De todo lo que me ha sido entregado, algo debo elegir para mi último viaje. La tarea puede ser injusta: la vida ha sido tan generosa con estos más de 40 años, con estos ochenta kilos, con estos cinco sentidos, con estos ojos que miraron todo lo que estuvo a su alcance, que elegir uno o dos momentos de tanto vivido, siempre me dejaría un sabor a poco y a ingratitud.
De todo lo que se me ha prestado, debo devolver casi todo. De acuerdo con la sabiduría de los primeros americanos, este planeta le pertenece a nuestros hijos y a los hijos de nuestros hijos.

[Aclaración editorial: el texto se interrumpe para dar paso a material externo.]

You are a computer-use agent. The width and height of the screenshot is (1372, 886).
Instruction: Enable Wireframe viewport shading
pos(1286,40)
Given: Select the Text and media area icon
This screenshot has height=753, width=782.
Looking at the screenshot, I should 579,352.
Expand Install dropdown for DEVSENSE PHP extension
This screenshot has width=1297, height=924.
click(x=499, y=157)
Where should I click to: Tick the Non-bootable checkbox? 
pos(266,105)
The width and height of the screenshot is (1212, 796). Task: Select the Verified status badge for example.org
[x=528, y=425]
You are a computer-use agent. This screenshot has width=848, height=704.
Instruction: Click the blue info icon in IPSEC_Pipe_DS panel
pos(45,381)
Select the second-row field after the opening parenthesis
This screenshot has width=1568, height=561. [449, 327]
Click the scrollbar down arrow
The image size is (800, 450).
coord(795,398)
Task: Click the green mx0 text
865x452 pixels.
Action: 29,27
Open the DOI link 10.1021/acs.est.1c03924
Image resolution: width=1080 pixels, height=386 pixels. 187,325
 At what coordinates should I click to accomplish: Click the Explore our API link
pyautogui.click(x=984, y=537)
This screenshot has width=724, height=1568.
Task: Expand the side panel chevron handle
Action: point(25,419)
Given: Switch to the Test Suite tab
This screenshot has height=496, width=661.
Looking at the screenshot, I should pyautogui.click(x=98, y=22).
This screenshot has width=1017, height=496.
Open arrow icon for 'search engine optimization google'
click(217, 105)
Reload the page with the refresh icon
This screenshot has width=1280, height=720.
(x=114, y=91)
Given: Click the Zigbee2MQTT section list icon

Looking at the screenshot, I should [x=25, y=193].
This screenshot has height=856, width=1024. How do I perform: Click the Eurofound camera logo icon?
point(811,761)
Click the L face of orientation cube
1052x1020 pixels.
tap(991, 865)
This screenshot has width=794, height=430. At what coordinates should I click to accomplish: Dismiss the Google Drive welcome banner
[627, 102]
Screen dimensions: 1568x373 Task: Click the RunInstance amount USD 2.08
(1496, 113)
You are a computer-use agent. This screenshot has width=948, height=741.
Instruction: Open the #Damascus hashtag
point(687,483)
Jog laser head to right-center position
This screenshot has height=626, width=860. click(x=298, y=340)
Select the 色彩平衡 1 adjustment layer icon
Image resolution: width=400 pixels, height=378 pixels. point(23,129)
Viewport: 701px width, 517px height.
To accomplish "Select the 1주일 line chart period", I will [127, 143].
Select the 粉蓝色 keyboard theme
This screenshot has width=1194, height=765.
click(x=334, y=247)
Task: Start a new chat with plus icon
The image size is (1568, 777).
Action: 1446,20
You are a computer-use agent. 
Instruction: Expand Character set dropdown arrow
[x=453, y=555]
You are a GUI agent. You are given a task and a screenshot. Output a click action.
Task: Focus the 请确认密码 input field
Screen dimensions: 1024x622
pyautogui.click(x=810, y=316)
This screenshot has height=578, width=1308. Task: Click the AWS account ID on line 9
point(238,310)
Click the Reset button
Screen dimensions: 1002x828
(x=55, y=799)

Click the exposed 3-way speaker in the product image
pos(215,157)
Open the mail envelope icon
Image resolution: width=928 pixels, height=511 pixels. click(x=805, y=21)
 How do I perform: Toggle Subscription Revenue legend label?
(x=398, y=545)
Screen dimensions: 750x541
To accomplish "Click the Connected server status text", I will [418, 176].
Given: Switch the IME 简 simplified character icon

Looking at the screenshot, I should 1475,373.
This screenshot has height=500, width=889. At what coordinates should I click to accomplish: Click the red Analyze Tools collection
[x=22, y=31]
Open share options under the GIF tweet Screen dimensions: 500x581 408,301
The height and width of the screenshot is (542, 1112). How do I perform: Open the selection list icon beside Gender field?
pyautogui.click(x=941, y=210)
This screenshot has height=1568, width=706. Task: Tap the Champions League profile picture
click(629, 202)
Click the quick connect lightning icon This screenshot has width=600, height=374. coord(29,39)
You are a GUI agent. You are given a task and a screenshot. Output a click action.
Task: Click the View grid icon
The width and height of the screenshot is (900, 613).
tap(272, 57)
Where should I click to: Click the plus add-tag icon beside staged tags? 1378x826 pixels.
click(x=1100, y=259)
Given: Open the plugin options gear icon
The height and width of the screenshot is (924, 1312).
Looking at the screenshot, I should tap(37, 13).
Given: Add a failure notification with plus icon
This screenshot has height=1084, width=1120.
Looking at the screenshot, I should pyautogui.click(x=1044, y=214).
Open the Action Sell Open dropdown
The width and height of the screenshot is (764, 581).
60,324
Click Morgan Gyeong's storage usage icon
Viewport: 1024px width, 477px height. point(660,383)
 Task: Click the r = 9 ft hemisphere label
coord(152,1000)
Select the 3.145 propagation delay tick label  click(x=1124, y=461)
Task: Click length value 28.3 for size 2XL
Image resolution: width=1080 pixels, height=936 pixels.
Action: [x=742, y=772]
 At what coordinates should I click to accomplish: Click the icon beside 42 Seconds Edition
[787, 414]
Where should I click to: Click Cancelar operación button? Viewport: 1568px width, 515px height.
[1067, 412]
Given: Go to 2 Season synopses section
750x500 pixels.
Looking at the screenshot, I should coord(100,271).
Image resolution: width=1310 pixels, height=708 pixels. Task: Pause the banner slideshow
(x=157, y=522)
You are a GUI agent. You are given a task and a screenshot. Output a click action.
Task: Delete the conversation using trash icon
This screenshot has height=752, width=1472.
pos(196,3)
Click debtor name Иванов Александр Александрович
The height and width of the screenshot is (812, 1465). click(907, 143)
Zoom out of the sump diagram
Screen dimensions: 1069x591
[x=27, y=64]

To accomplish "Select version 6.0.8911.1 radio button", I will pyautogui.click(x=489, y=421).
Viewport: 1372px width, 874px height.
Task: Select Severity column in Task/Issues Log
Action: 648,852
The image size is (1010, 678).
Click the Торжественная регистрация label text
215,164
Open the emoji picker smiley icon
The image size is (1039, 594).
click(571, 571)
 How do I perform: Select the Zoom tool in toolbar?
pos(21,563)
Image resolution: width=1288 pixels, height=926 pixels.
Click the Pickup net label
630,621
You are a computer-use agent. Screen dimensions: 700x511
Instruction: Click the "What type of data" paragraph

Y como ocurre con todo crédito, aquello que se recibe, será devuelto con intereses.
Antes de mi último embarque, intento hacer una síntesis, para mezclar en una sola burbuja el amor de mis padres, el cariño de mis hermanos, la sonrisa de mis hijos, la serenidad de mis maestros, la paciencia y la generosidad de mis amigos, el encanto de una mujer, la maravilla de una canción que tarareo de vez en cuando, la intensidad del deseo, la rapidez del pensamiento, la fortuna de habernos conocido, la grandeza de mi patria, el color del amanecer, la tibieza del año nuevo, el rumor de un río que transita sin descanso al sur de esta ciudad, el frío de agosto, la inmensidad de lo oscuro y el silencio de lo infinito. (Todo esto lo aprendí del gran Jorge Luis: podría repetir de memoria el Otro poema de los dones.)
Escribo esta pequeña historia antes de mi último embarque. Ni yo mismo sé ahora cuál es mi destino. Quizás sea esa la clave de una vida maravillosa. ¿A quién le interesa vivir con la certeza de lo que nos traerá el mañana, a quién le satisface caminar con la precisión de un agente de bolsa? Escribo hoy, porque hoy comienza una nueva historia. Cada amanecer trae la promesa de un destino brillante.
Si cien violines sonaran al mismo tiempo, esperaría a que callaran noventa y nueve, para probar en uno solo de ellos la esencia de la melodía. No me incomoda la amplitud de la abundancia, pero puedo ser feliz con el corazón de las cosas y las situaciones. Como el gran Pablo, confieso aquí y ahora que he vivido esperando. Tengo el don de la paciencia y en alguna de mis vidas anteriores debo haber sido pescador o alfarero. Sé, entonces, que la felicidad se dora a fuego lento.
Este es mi último viaje, en cierto sentido figurado. He pecado. He fallado. He mentido. He sido débil. Esa es nuestra normalidad. Mi madre puede estar orgullosa de mí: soy un hombre de bien. Creo en Dios pero no me intimida su grandeza. Y aprovecho de su benevolencia para hacer de las mías de tanto en tanto.
Nadie me obliga a usar este boleto. Mi último viaje lo hago por voluntad propia. Nada me apura, nada me apremia, nada me sobrecoge. Si tuviera que ser más preciso, diría que no estoy partiendo, pese a que con cada día que termina, estamos más cerca de la hora de la verdad.
Doy gracias a la vida –como la gran Mercedes— porque me obligó a cruzar el desierto sin más armas ni equipaje que la esperanza. Y ahora que lo he cruzado, puedo mirar hacia atrás sin escalofríos. En el camino encontré a otros viajeros. Algunos iban en caravana, formando una sucesión penosa de escombros y desolación. ¡Dios, Dios!
Hubiera querido abrazarlos a todos y decirles: “Hermanos, caminemos juntos”. Pero algunos venían ya con tan pocas fuerzas que no lo hubieran logrado, aunque los hubiera llevado sobre mis hombros. No me siento culpable ni me culpo por egoísta. Tengo marcado el sentido del deber en la piel, el cerebro y el corazón, y por eso estoy dispuesto al sacrificio.
En el fondo, sé que el dolor, cuando no aniquila, purifica. Y de tanta pureza, de tanta espera, de tanta contemplación, de tanto amor entregado y recibido, de tanto escribir por compromiso y de tanto escribir por cariño, me embarco en este último viaje, que bien podría resumirse en una pregunta que yo, por ahora y sin ayuda, no puedo contestar. Si las palabras pueden simular la sabiduría, quien las escucha puede también considerarse un sabio. Y erudito o principiante, ignorante, oyente, receptor, amigo, doliente, amante, caminante, desbordante, me lanzo a esta última arremetida, para preguntar, como lo supimos siempre: ¿Quiénes somos ahora?